What you need to do | The answer should consist of each line below that contains the word "بمباركة".

Supplied data |
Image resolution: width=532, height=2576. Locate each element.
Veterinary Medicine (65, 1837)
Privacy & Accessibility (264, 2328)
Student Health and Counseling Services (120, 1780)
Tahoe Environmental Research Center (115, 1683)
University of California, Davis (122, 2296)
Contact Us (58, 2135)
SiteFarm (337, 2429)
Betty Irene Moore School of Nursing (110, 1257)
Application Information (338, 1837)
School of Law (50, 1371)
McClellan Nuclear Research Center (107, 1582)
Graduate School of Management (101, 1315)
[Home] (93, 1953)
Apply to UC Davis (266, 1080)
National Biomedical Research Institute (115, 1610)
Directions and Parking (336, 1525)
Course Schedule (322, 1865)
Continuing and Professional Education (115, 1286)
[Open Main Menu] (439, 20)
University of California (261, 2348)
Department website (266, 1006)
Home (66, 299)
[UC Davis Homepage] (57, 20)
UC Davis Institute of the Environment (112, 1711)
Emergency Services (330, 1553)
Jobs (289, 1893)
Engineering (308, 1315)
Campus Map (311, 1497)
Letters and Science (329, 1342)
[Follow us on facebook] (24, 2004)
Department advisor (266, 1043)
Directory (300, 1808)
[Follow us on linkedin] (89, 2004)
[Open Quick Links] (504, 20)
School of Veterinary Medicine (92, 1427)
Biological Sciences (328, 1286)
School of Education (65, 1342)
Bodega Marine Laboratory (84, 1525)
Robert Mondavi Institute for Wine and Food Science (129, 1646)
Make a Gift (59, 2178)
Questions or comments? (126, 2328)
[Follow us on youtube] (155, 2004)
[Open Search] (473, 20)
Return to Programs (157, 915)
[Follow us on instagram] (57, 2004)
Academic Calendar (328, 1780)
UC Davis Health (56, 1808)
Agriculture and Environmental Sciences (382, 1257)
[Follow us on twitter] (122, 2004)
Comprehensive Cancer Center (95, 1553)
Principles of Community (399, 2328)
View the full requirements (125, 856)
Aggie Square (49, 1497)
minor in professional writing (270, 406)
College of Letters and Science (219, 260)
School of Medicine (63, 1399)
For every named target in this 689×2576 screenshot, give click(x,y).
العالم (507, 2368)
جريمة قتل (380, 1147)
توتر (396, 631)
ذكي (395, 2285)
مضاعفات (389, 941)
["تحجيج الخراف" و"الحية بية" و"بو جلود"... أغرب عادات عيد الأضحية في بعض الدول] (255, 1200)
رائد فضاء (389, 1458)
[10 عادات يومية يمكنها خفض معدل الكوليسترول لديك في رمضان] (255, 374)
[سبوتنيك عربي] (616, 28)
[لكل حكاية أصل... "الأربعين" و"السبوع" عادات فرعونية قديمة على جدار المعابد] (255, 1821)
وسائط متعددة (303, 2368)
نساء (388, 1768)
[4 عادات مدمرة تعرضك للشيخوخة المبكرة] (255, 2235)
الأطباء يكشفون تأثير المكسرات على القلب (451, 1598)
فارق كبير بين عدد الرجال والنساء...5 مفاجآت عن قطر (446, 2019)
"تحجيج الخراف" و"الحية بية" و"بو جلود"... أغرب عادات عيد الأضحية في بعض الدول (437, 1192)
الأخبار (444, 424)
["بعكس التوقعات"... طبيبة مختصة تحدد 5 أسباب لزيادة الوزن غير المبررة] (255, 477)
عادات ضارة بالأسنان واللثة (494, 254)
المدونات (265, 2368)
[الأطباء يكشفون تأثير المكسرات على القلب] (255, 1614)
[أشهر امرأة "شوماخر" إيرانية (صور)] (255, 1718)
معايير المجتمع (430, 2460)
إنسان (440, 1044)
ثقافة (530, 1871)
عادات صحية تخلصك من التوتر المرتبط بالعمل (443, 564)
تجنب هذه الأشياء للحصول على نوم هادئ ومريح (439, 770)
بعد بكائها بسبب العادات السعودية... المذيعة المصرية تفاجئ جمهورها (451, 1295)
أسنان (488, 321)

...

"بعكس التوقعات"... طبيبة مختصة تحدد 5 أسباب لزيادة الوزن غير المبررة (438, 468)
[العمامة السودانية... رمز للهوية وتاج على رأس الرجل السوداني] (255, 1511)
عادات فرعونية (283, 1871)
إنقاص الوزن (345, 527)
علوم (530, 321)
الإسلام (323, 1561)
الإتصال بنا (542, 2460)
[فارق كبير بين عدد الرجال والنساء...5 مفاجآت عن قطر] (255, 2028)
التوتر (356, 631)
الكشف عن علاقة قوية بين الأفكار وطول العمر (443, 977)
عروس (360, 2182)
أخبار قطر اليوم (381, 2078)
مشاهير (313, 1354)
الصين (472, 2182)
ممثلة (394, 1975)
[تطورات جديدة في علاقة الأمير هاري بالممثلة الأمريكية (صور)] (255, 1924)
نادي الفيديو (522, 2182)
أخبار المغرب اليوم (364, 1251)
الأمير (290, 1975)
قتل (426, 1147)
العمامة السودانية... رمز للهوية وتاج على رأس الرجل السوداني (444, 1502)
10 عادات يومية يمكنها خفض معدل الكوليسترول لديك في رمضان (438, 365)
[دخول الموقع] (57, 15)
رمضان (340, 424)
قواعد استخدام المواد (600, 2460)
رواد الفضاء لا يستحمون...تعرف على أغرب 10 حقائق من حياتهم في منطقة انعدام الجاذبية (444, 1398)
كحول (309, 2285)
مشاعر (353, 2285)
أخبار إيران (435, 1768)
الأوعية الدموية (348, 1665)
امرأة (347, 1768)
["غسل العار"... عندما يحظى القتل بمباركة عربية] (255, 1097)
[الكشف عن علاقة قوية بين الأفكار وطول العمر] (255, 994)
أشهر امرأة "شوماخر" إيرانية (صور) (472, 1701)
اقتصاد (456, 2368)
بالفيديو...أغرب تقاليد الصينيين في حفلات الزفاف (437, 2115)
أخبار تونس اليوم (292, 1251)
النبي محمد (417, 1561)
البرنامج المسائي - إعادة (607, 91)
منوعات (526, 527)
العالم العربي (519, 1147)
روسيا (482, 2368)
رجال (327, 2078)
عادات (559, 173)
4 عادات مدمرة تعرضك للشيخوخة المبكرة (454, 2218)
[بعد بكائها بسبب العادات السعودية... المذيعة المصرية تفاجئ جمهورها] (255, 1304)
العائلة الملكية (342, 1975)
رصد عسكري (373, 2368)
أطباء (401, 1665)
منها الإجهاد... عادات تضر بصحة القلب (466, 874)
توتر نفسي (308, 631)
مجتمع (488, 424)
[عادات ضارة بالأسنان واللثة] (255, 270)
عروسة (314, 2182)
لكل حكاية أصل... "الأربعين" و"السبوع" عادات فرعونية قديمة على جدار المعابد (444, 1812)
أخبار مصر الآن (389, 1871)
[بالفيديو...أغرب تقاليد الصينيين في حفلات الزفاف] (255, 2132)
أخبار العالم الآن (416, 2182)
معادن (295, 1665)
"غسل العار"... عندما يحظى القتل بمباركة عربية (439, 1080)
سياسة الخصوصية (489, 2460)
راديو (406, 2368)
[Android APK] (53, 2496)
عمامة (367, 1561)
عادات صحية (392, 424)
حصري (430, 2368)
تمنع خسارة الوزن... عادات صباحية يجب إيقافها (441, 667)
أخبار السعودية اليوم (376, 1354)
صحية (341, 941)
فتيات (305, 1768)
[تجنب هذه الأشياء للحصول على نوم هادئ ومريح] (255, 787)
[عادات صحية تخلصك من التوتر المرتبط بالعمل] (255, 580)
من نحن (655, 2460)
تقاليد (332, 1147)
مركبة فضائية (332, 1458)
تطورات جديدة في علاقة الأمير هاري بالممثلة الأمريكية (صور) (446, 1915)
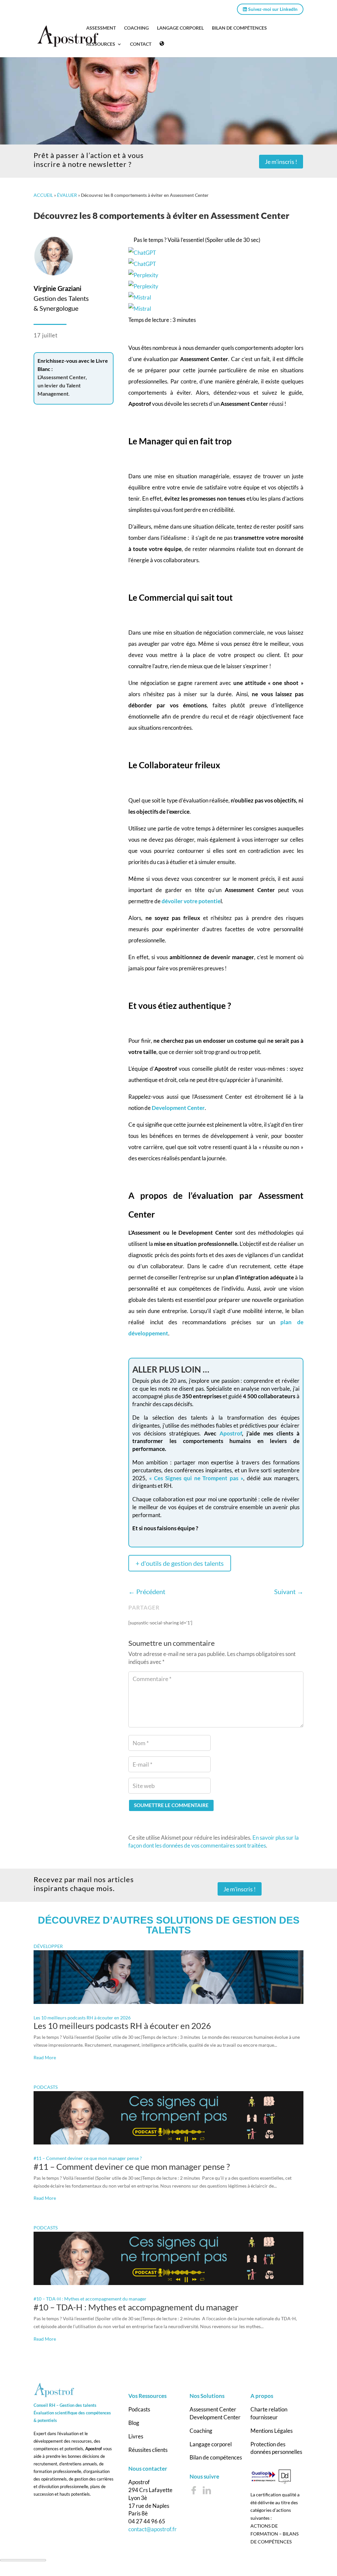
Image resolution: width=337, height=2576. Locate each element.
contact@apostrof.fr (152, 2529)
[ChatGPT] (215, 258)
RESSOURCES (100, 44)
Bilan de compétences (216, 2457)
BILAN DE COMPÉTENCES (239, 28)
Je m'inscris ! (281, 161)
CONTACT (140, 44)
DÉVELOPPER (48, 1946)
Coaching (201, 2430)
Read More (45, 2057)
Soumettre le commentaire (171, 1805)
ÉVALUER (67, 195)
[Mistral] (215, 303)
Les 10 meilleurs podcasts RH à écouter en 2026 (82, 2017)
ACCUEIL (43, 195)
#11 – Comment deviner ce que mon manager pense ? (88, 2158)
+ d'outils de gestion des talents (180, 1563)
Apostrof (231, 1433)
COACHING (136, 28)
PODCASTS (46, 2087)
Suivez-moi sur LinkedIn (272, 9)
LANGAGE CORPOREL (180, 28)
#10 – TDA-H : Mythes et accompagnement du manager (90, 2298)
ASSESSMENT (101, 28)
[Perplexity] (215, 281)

...

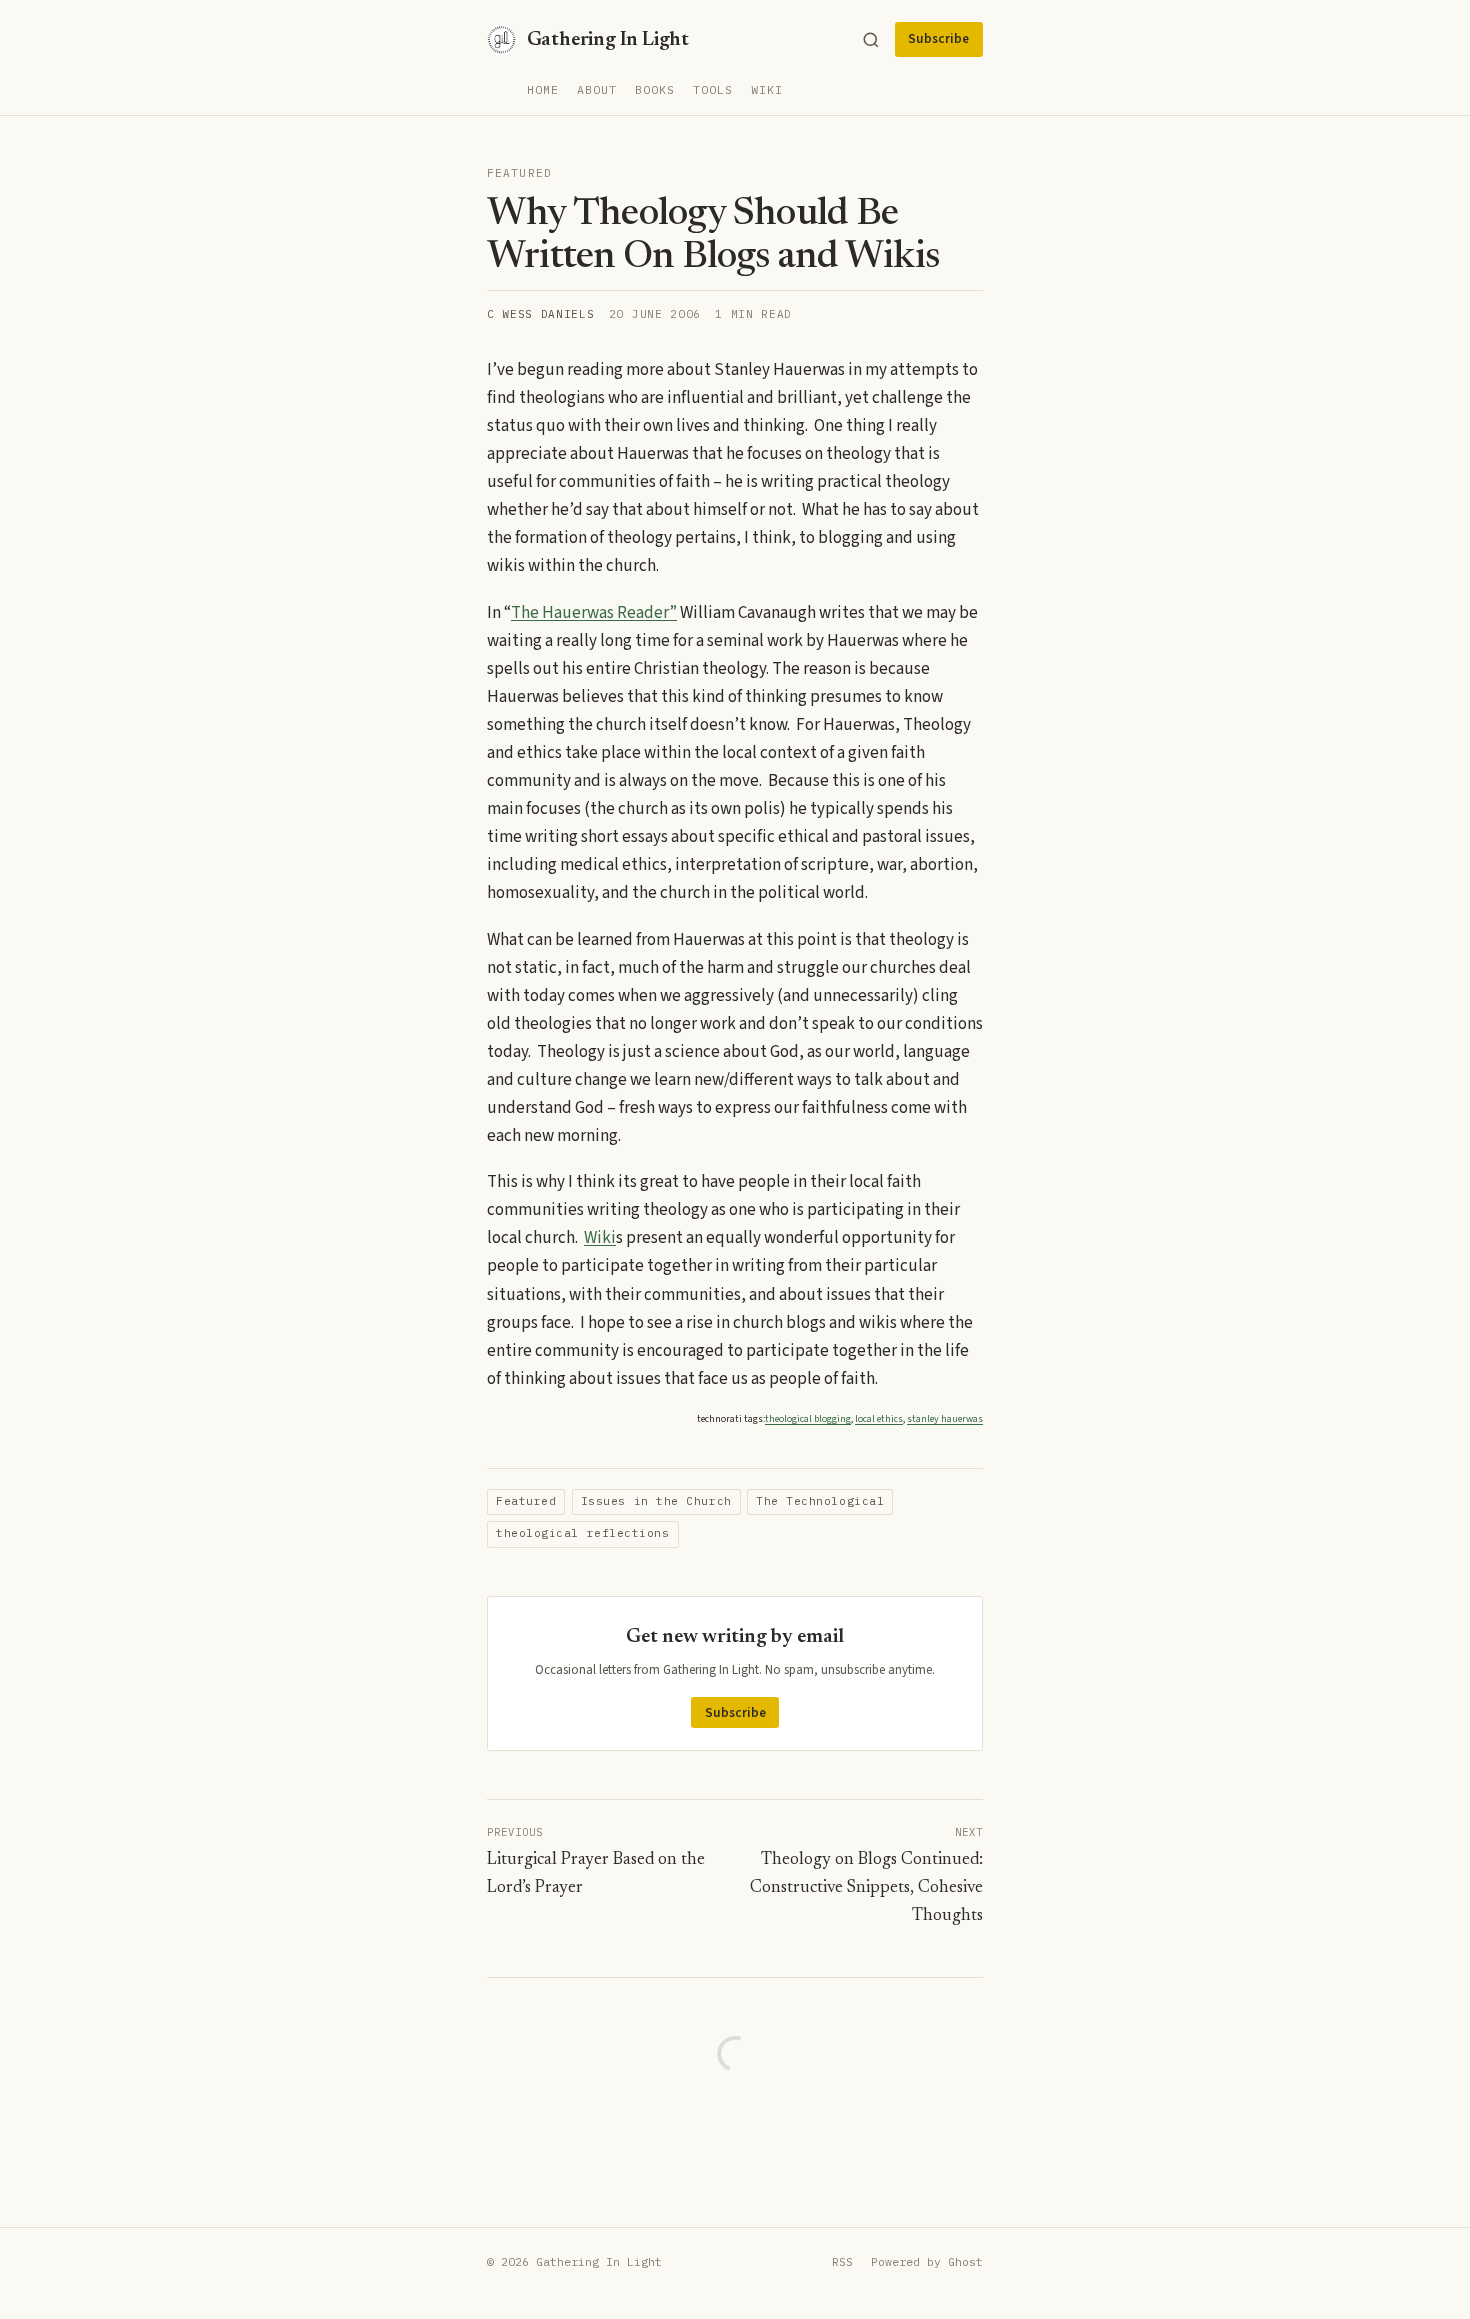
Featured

The completed task |
["غسل العار"... عندما يحظى القتل بمباركة عربية] (255, 1097)
"غسل العار"... عندما يحظى القتل بمباركة عربية (439, 1080)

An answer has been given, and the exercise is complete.